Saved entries

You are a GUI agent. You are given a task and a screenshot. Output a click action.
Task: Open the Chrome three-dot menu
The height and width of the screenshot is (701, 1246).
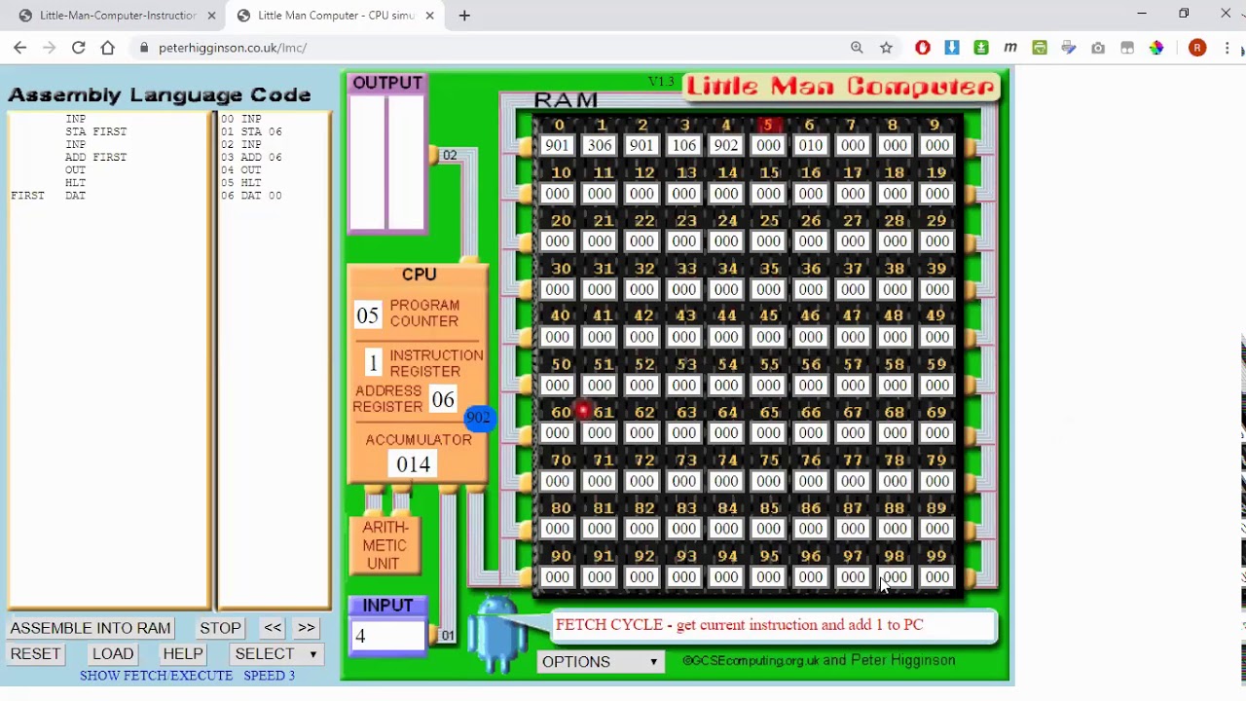coord(1227,48)
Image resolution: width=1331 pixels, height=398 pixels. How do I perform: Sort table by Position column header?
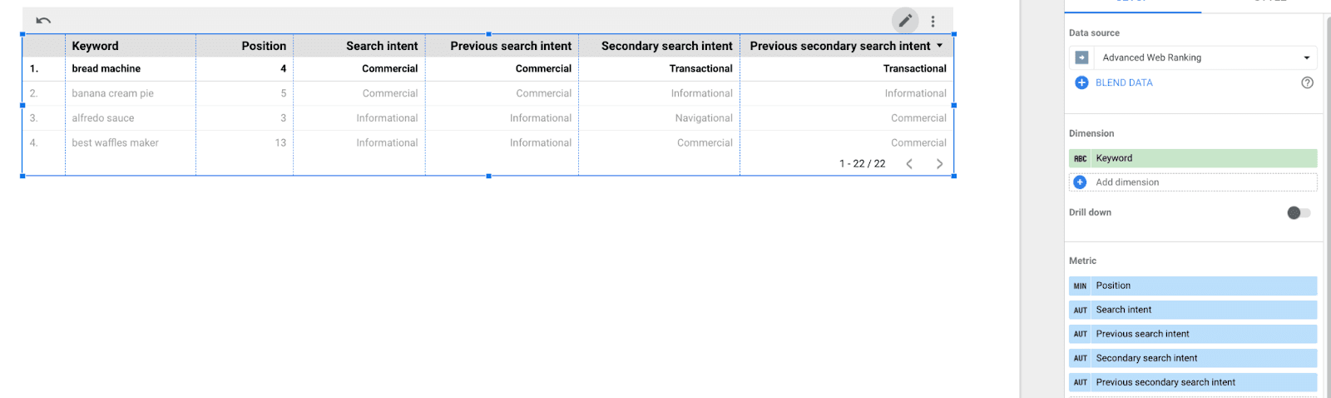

WHAT TO PRODUCE:
Go through the entries and retype each one exactly, skipping any image.

EXERCISE RESULT:
You are a GUI agent. You are given a task and a screenshot. Output a click action.
Task: Open the Chrome three-dot menu
The height and width of the screenshot is (701, 1246).
coord(1227,48)
Image resolution: width=1331 pixels, height=398 pixels. How do I perform: Sort table by Position column header?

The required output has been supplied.